The library's family of lions demonstrate their wonderful facility for bringing books to life by taking folklore figure Pecos Bill out of the pages of a book to join them in the library.
Illustrating the dictionary's definition of "rock" is a stone that longs to "rock and roll to freedom," so the lions oblige him by lifting him from the dictionary's pages.
The story of the day is an update of the classic tale of the mouse, let go by a lion, who, to the lion's surprise, is able to keep her promise to the lion to be helpful to him someday in return.
Cub Lionel and the pigeons attempt an animated computer-game version of the classic river-crossing puzzle, telling Lionel's little sister Leona that the game is too advanced for a four-year-old.
New signs arrive for the library, ordering the hopping of hens and other strange commands, puzzling the Lion family and the library's patrons, until Cleo figures out that each sign lacks the word "not."
The classic story of the king who wanted to touch the moon becomes that of Una Cartoon, an apparently Caribbean "queen who wanted to touch the moon soon." The bedtime story leaves cub Leona sleepless with her desire to touch the moon herself.
Lionel wakens with antlers, but the lion cub is nearly as taken aback by the nonchalant reaction of his parents, who merrily suggest he become a coat rack in this tune-filled episode.
Captivated by a book about pirates, Lionel wants to exclude Leona from pirate play on the ground that she's a girl, until historical pirate Anne Bonney (hardly a role model otherwise) emerges from a book to inform the cubs that there were women pirates, too.
Lionel and Leona hear the story of Pandora and her box but fail to heed its warning: they find a similar box, open it, and unleash a rash of hiccups among the library's patrons.

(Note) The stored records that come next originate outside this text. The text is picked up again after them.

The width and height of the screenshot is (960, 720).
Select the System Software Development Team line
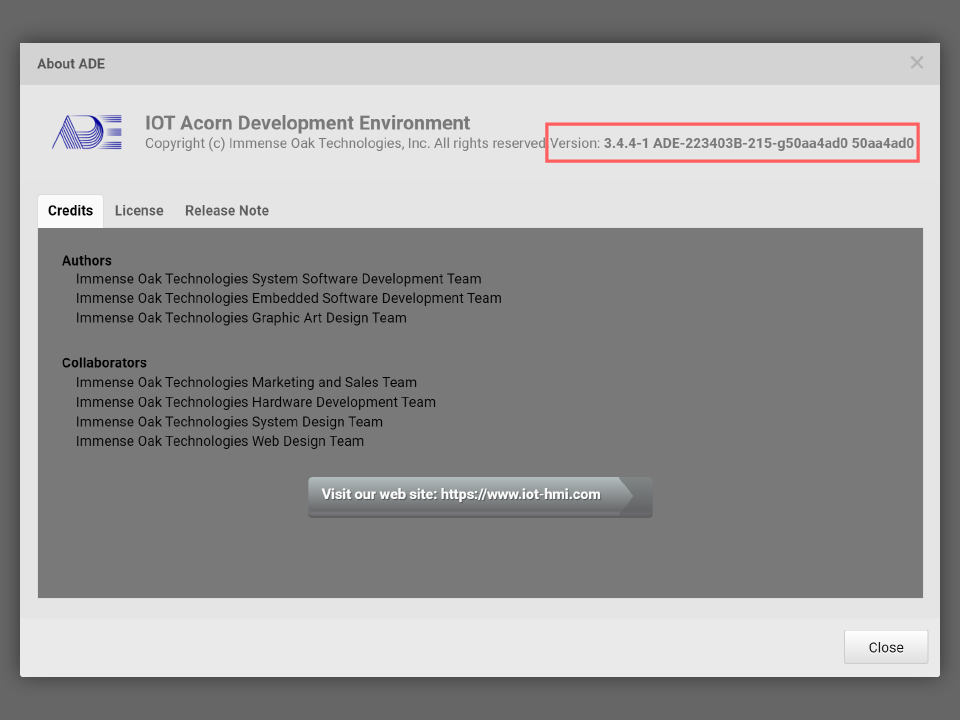278,279
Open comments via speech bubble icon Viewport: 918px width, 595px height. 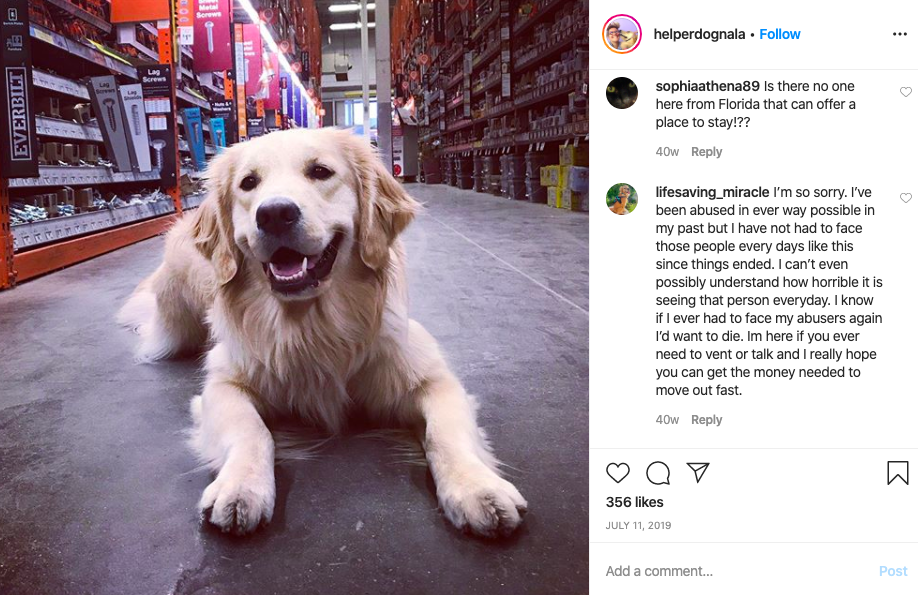(x=658, y=473)
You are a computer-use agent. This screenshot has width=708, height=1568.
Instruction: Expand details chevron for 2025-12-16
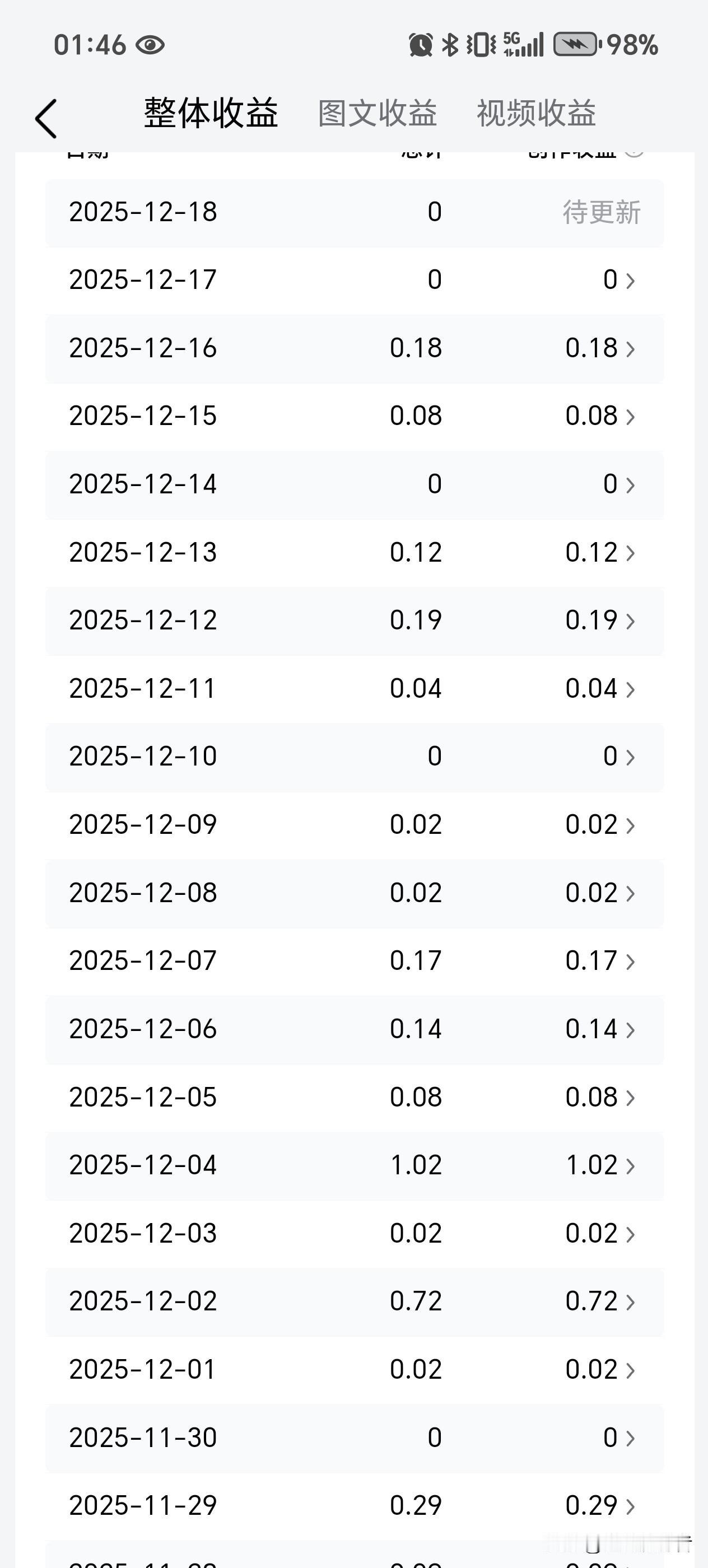[631, 349]
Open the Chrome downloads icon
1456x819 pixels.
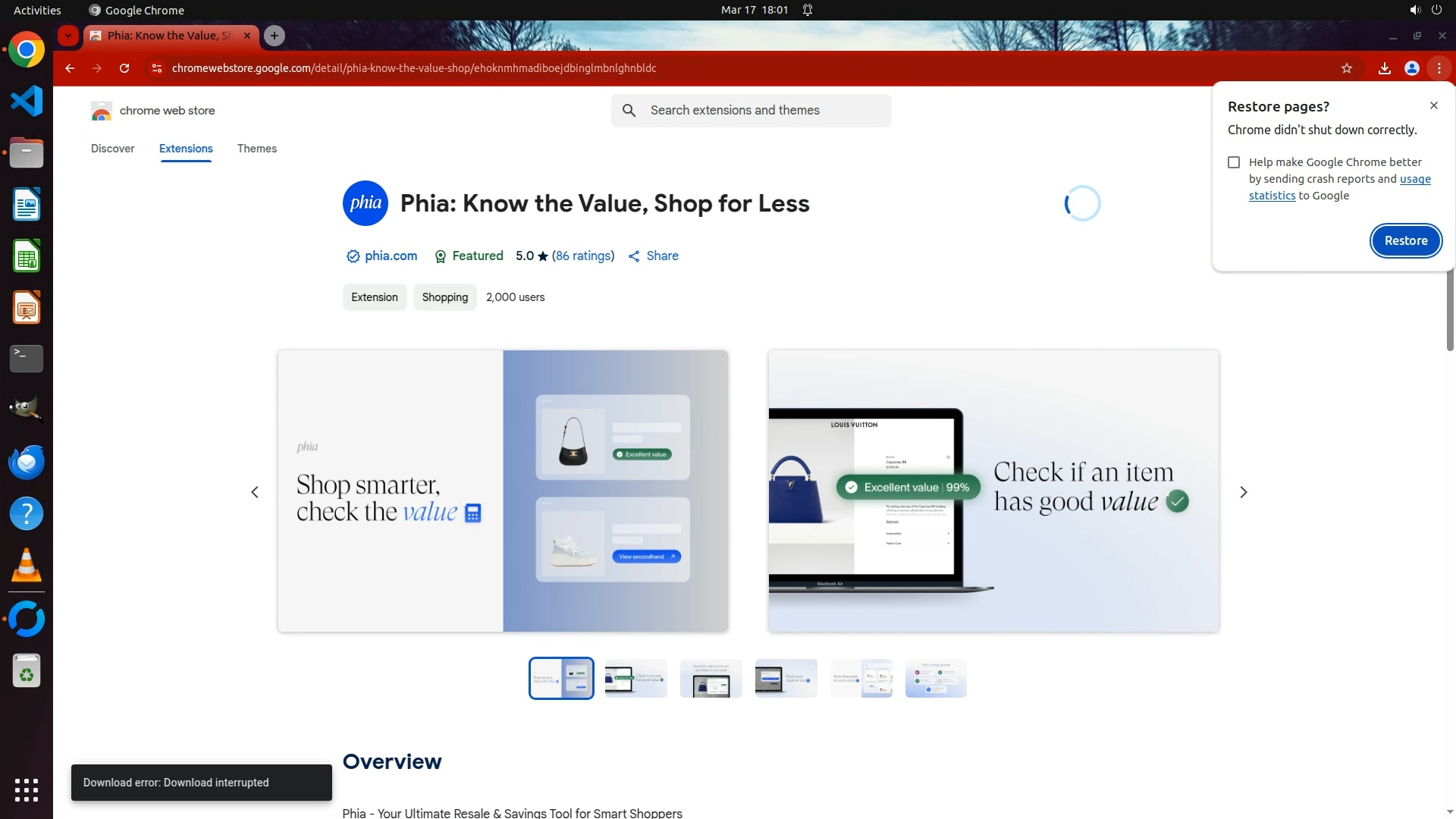(x=1384, y=68)
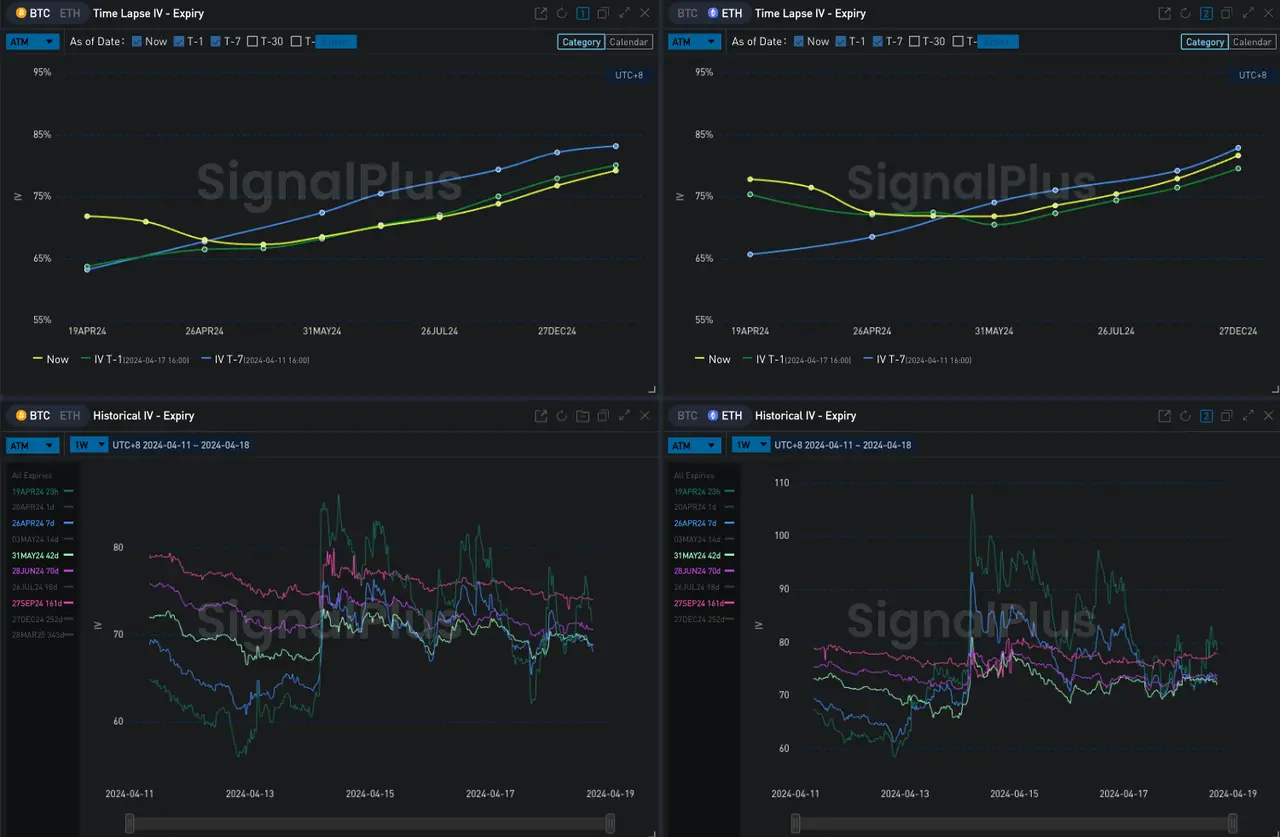
Task: Click the share/export icon in BTC Time Lapse panel
Action: point(541,13)
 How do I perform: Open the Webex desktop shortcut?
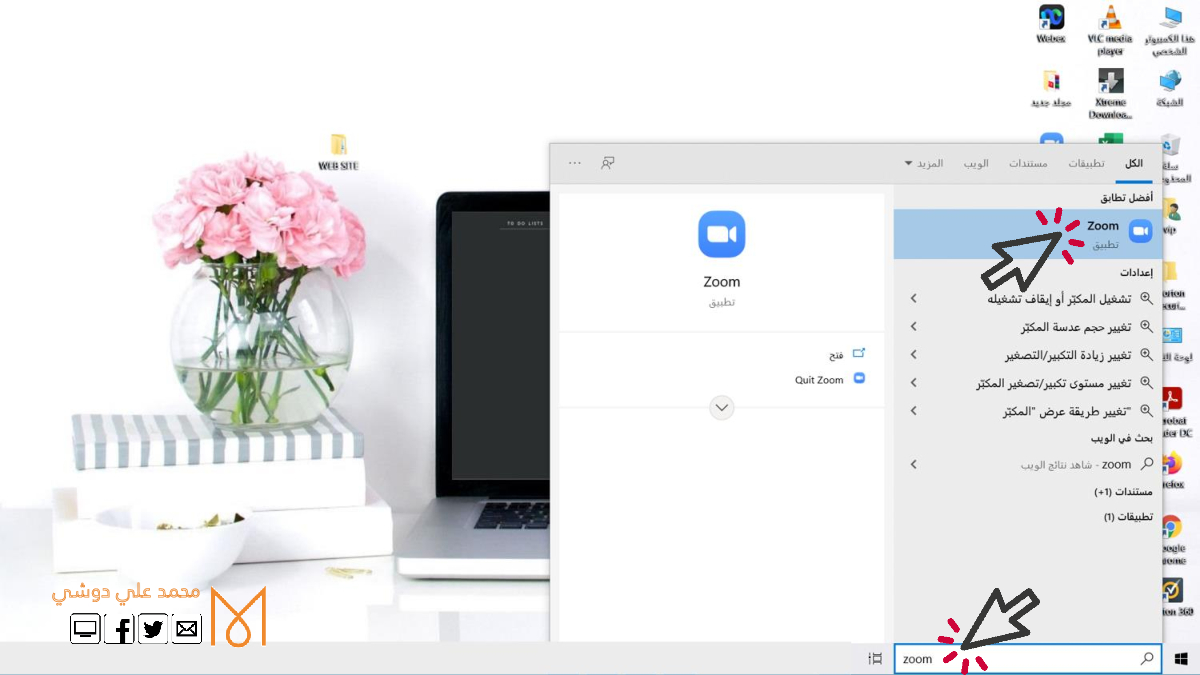click(1051, 24)
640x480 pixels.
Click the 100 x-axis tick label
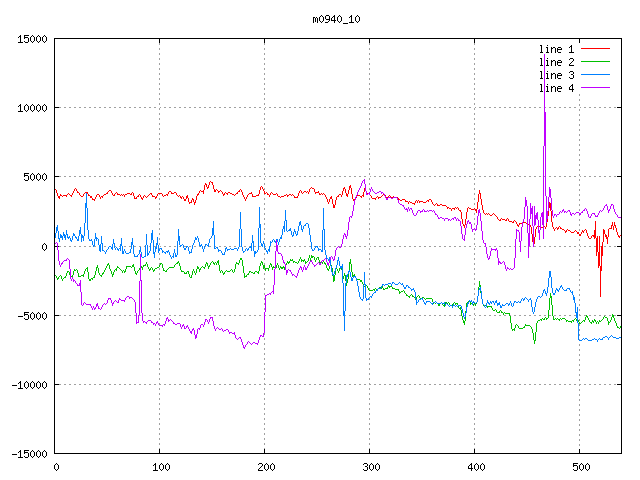pos(160,466)
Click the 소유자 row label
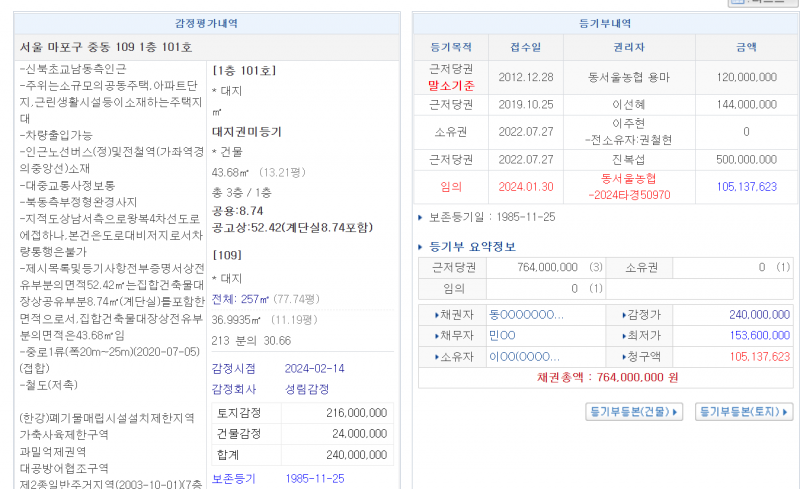The height and width of the screenshot is (489, 800). click(x=457, y=356)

The cubs read a book about a village with no readers that becomes inundated with popcorn because no one can read the instructions on the popcorn popper to turn off the machine.
The cubs listen to the classic tale of how a couple, granted three wishes, spent them as sausage, sausage attached to the wisher's nose, sausage gone from the wisher's nose.
Leona exclaims over the cuteness of a fluffy yellow duck in a book, but the duck is tired of being thought cute, so Lionel tries to help the duck change his image, starting by muddying him up a bit.
Flaky would-be author Babs Kaplan comes to the library with a story that's far from ready for publication until she gets some help from the Lion family.
The tale of a king and his winged pet teaches the cubs about friendship and trust. It's also an occasion for Leona to understand that stories don't always end happily.
Lionel realizes he has never heard his father roar. When Theo tries to explain that a library is no place for a lion's roar, Lionel decides that his father must not be a real lion, and hides his head in shame.
Leona is read a story about a rather unkingly king who wanted to be carried about so he wouldn't get his feet dirty. Leona then decides she'd like to be carried piggyback, too, and dad Theo tries to oblige.
Hearing a newspaper story written in classic sports hyperbole about how the Giants clobbered the Cubs, lion cub Lionel is in distress until the players emerge from the story to explain that the Cubs often clobber the Giants in return.